▸ Problem details
Echo the following lines from the records, starting at the line containing "Go to the Sensor Details step" and stopping after the line containing "will [30, 364].".

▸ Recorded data

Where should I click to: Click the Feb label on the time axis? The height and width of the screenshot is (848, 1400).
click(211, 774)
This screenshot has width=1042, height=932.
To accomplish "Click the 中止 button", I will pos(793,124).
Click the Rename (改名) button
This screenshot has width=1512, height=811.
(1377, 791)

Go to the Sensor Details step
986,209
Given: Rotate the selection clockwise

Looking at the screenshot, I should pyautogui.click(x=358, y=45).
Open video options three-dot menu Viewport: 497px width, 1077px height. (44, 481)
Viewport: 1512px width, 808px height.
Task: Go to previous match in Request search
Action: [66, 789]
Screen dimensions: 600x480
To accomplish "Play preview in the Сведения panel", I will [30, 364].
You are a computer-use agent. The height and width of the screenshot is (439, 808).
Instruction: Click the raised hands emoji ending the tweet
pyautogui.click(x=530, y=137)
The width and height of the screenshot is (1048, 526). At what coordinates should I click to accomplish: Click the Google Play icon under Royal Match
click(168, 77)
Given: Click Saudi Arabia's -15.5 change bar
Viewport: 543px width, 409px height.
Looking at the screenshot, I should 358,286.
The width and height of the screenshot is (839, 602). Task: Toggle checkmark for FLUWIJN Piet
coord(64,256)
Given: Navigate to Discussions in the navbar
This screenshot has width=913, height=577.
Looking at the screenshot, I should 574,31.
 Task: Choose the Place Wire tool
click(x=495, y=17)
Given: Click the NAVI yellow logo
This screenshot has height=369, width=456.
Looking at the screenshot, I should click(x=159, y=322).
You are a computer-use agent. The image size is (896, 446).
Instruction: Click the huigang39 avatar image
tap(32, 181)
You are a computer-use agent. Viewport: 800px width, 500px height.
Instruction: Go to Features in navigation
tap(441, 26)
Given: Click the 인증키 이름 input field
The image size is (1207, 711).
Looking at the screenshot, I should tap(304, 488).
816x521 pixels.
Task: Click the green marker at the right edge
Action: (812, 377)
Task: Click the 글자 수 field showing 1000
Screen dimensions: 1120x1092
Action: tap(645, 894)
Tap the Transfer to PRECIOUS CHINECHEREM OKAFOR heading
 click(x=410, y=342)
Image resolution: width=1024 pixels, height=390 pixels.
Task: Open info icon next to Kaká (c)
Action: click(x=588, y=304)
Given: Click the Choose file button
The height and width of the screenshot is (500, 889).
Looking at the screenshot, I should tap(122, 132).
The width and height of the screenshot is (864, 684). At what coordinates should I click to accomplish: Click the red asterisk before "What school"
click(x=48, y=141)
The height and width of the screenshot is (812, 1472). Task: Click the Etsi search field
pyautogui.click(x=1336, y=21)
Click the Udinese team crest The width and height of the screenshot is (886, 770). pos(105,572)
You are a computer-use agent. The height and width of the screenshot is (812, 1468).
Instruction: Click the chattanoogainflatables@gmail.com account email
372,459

▸ Response
Go to the Sensor Details step
986,209
Given: Rotate the selection clockwise

Looking at the screenshot, I should pyautogui.click(x=358, y=45).
Open video options three-dot menu Viewport: 497px width, 1077px height. (44, 481)
Viewport: 1512px width, 808px height.
Task: Go to previous match in Request search
Action: [66, 789]
Screen dimensions: 600x480
To accomplish "Play preview in the Сведения panel", I will [30, 364].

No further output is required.